Hospital Sírio-Libanês e A AWS, divisão de computação em nuvem da Amazon, se uniram para formar a primeira base de dados focada em saúde do Brasil. Denominado HealthLake.
As informações dos pacientes serão armazenadas com o objetivo de digitalizar e otimizar os atendimentos, além de gerar soluções de saúde populacional.
Sob responsabilidade de Diego Aristides, superintendente de produtos digitais e inovação, a ideia é que o HealthLake concentre todos os dados que transitam dentro do hospital, sejam eles oriundos de fontes internas (como o prontuário médico) ou externas (a exemplo do celular).
“A primeira coisa que o HealthLake potencializa é a pesquisa científica, pois os nossos pesquisadores passam a ter dados padronizados, facilitando e acelerando os achados. O segundo ponto é o suporte à decisão clínica, já que os nossos times de saúde, apoiados pela inteligência artificial, vão acelerar o cuidado com os pacientes, garantindo que o tempo deles seja gasto no cuidado, e não na tela do computador”, explica Aristides.

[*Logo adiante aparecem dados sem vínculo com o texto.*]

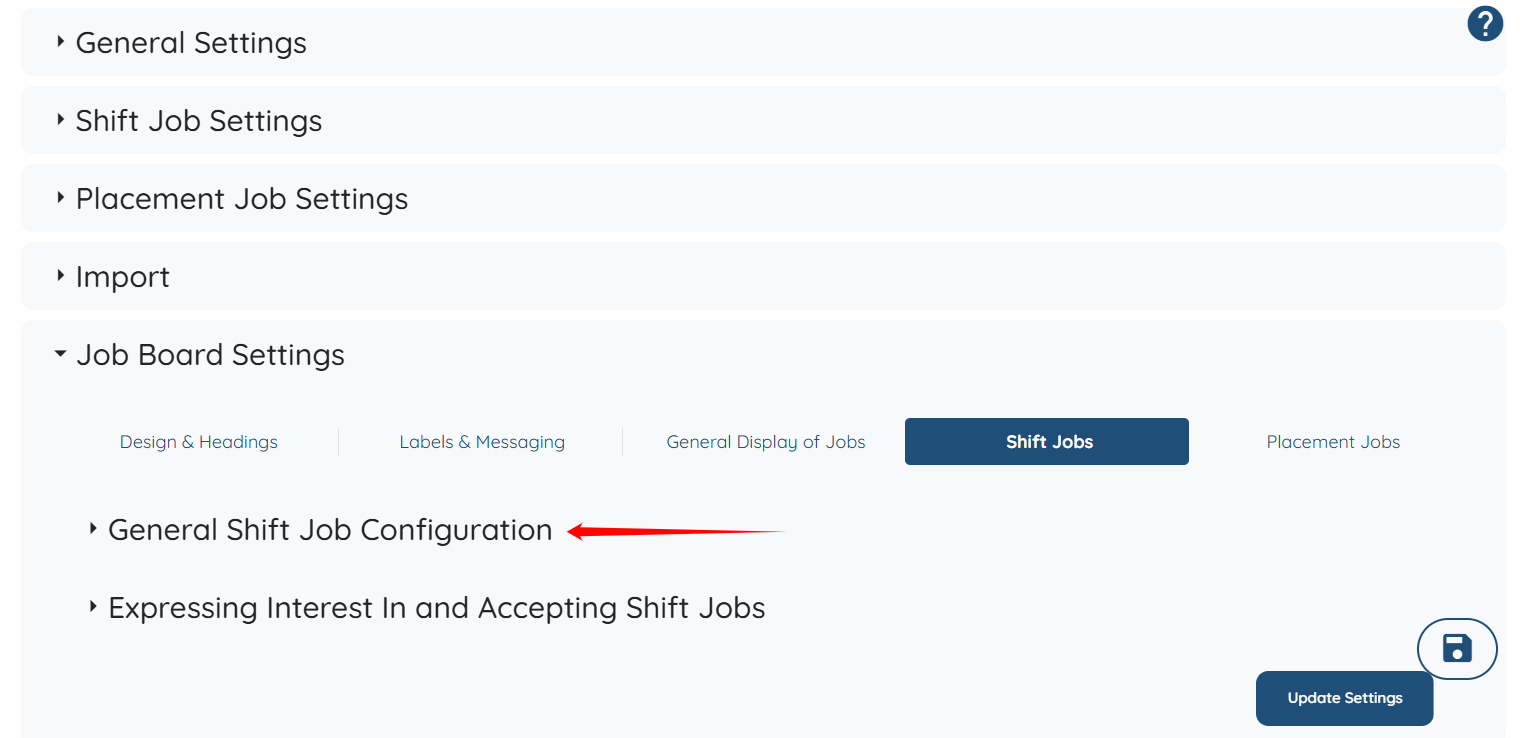Click the Import disclosure triangle

[x=61, y=276]
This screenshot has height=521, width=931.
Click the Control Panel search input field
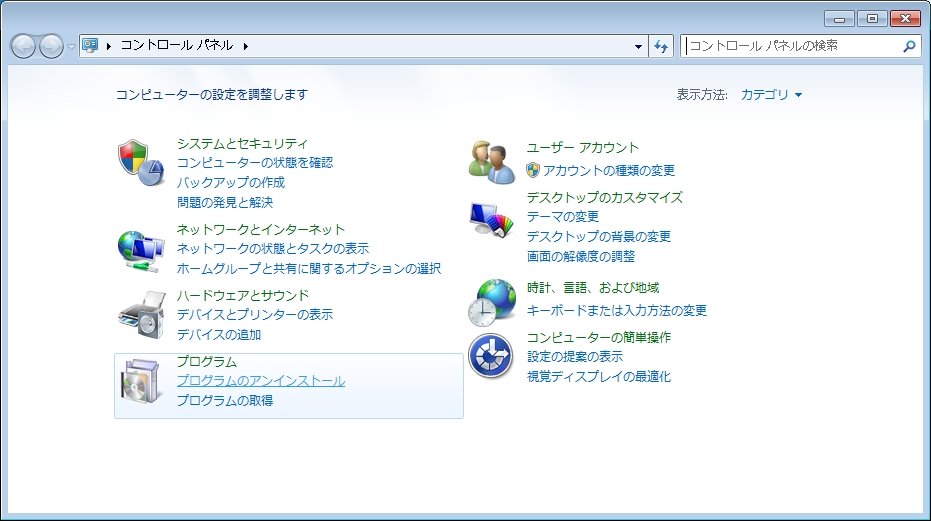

“A tecnologia permite que o hospital Sírio-Libanês utilize seus dados para melhorar os resultados dos pacientes e a eficiência operacional. Com o Amazon HealthLake, será possível avançar na medicina de precisão, acelerar a tomada de decisões e oferecer uma abordagem mais personalizada de atendimento por meio de dados, inteligência artificial e machine learning”, diz Paulo Cunha, diretor geral para o setor público na AWS.
A aposta do hospital se fundamenta no Open Health, um protocolo aberto de informações muito parecido ao modelo que vigora no setor financeiro, o Open Finance. Com ele, caso autorizados e sem individualização, os dados dos pacientes serão compartilhados entre instituições para um tratamento mais específico e o aprimoramento do sistema de saúde em geral. O Sírio-Libânes prevê investimentos em tecnologia de R$ 200 milhões até 2030.